The forces of technology and social networks have been changing the contours of human civilization for the past 5000 years or more. The great inventions of the bygone Mesopotamians, includes the city, writing, numeracy and accounting. Their long shadow reveals the shoulders of the giants, men and women, upon whom we owe our current spectre of progress to. All of humanity has been a stacking of the base layers upon which humans once depended upon for bare survival. We do not need to learn certain things like cooking, making clothes or growing food anymore. We can let others do them, while being lucky, we can devote time to other pursuits. While, this is possible for the ones who are born in the appropriate socio-economic networks, it did represent the way how civilization was already different in the way lives were led by different communities who believed in different values, customs and beliefs.

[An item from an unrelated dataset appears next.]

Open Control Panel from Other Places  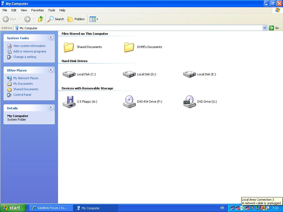pyautogui.click(x=22, y=95)
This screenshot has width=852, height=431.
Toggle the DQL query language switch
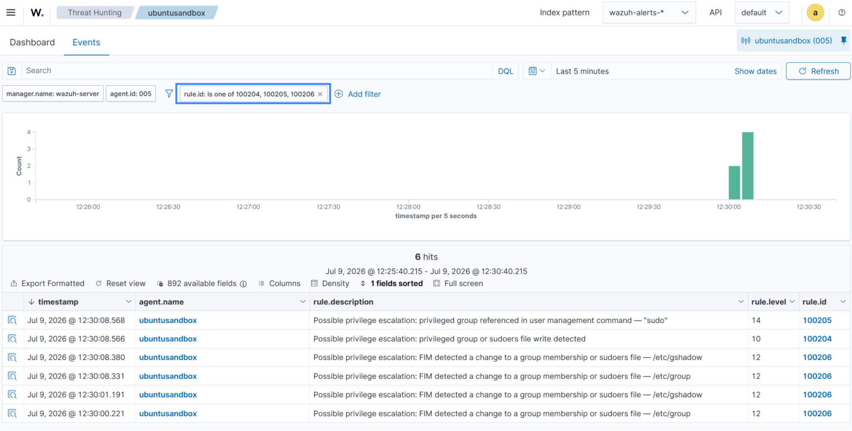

A maze of siloes exist to showcase the diversity of what life has to offer us to live, earn and play. You can inhabit certain worlds from time to time, so that you get to their grips to decide whether you would like to spend time there or not. For instance, it was possible for a rational person at the moment to choose what he or she wanted to do, based on the sole fact that the barriers to information were flat as long as one was conversant in a global language like English. Language had the typical network effects that led some of them to become larger than the others. Asian languages like Hindi and Mandarin had large domestic speakers and writers, yet when it came to content that depicted research and scientific objectivity, including the language of business and global media, English reigned supreme. While entertainment content had large domestic and regional audiences, the bulk of the ‘useful’ content that depended on human networks, seemed to be in English. A ubiquitous, instant translator that was able to be real-time in terms of understanding spoken words and translating them to a common medium would help greater numbers of people from across the world to become global in outlook, provided they wanted to.

The question of what needed to be done is one that has affected many. It is indeed difficult to forget the clutch of entropy and chaos that lay within, and needed to be quenched by conversation and other activities that caused a sense of flow in the human spirit to produce hope in massive quantities. A privileged socio-economic network did help. Yet, for as long as one’s choices dictated the ebb and flow of notions like responsibility and maturity, there didn’t seem to be any reason for doing much. Individuals have different ways to contribute to society and most of it cannot be measured or felt because we are too busy with our own welfare and immediate thoughts of our closest ones. To change one’s station in life, required a time to time calibration of choices, habits and decisions, which again seemed to stack up over days and months into years, restarting the loop all over again. To really zoom out, one could easily count the number of loops that one’s life had gone through. Yet, there are still more loops to go. In fact, we’ve probably already started the latest one without being aware of it. If we were, awesome. Yet, one loop or another can always serve to cause another, from time to time. Sometimes, it slips in unnoticed in various forms. Like a sudden illness. or a close one’s death. Anything could happen.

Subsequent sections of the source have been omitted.